Comparison of Two Illumina Whole Transcriptome RNA Sequencing Library Preparation Methods Using Human FFPE Specimens

Abstract

RNA extraction and library preparation from formalin-fixed, paraffin-embedded (FFPE) samples are crucial pre-analytical steps towards achieving optimal downstream RNA Sequencing (RNASeq) results. We assessed the Illumina TruSeq Stranded Total RNA library preparation method and the Illumina TruSeq RNA Access library preparation method for RNA-Seq analysis using 25 FFPE samples from human cancer indications (NSCLC, CRC, RC, BC and HCC) at two independent vendors. These FFPE samples covered a wide range of sample storage durations (3-25 years-old), sample qualities, and specimen types (resection vs. core needle biopsy). Our data showed that TruSeq RNA Access libraries yield over 80% exonic reads across different quality samples, indicating higher selectivity of the exome pull down by the capture approach compared to the random priming of the TruSeq Stranded Total kit.

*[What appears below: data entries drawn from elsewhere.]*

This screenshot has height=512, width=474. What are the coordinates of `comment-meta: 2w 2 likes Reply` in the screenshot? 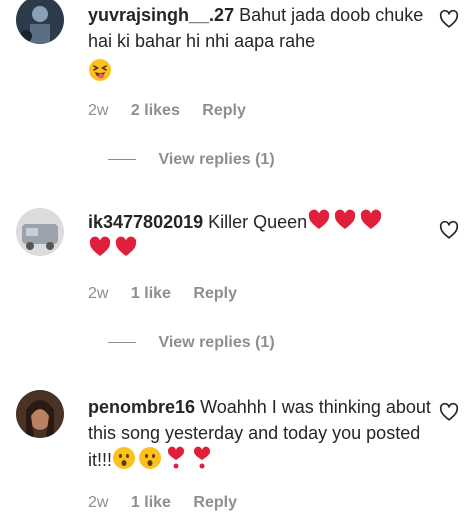 It's located at (176, 111).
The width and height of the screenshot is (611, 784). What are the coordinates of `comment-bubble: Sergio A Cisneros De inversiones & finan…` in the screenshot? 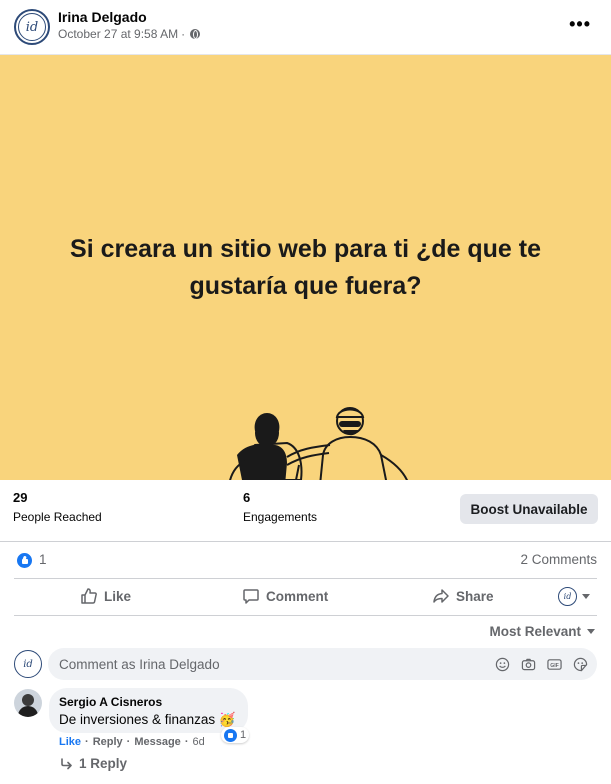 It's located at (148, 710).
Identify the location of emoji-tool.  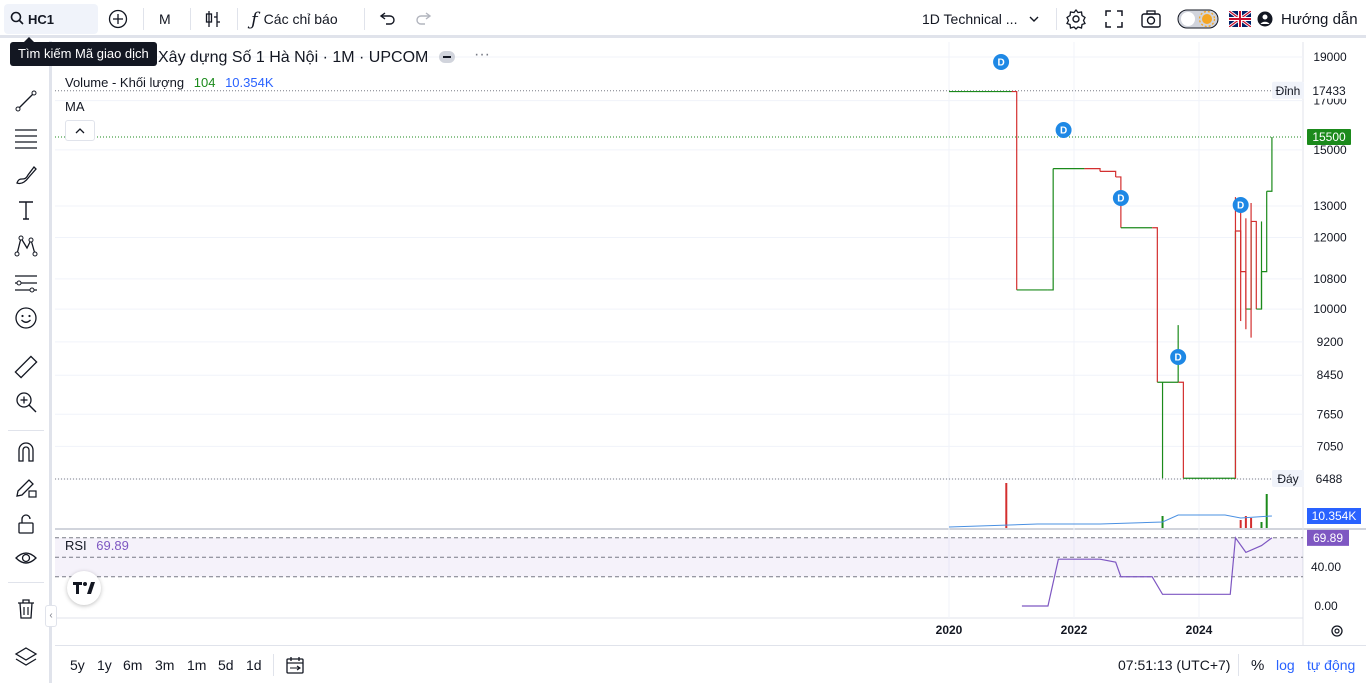
(26, 318).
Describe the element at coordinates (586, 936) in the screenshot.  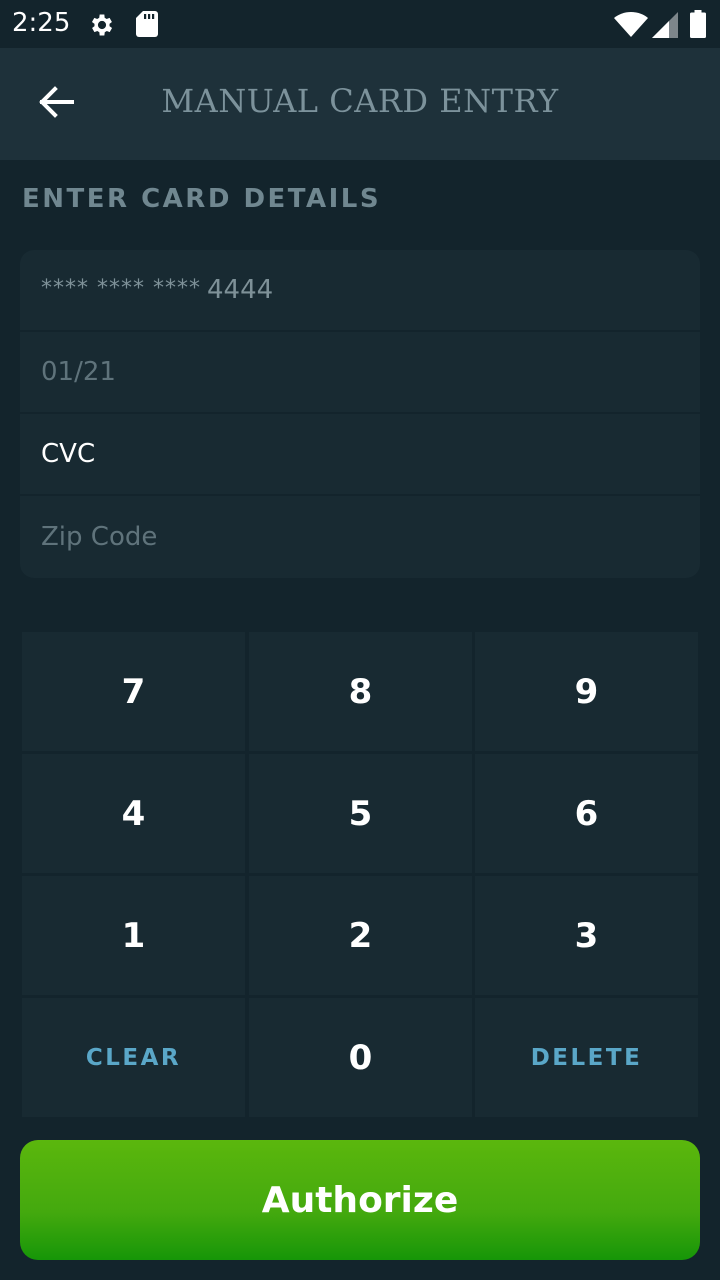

The overall QC data for FFPE RNA extraction, library preparation, and sequencing generated by the two vendors are comparable, and downstream gene expression quantification results show high concordance as well. With the TruSeq Stranded Total kit, the average Spearman correlation between vendors was 0.87 and the average Pearson correlation was 0.76. With the TruSeq RNA Access kit, the average Spearman correlation between vendors was 0.89 and the average Pearson correlation was 0.73. Interestingly, examination of the crossvendor correlations compared to various common QC statistics suggested that library concentration is better correlated with consistency between vendors than is the RNA quantity. Our analyses provide evidence to guide selection of sequencing methods for FFPE samples in which the sample quality may be severely compromised.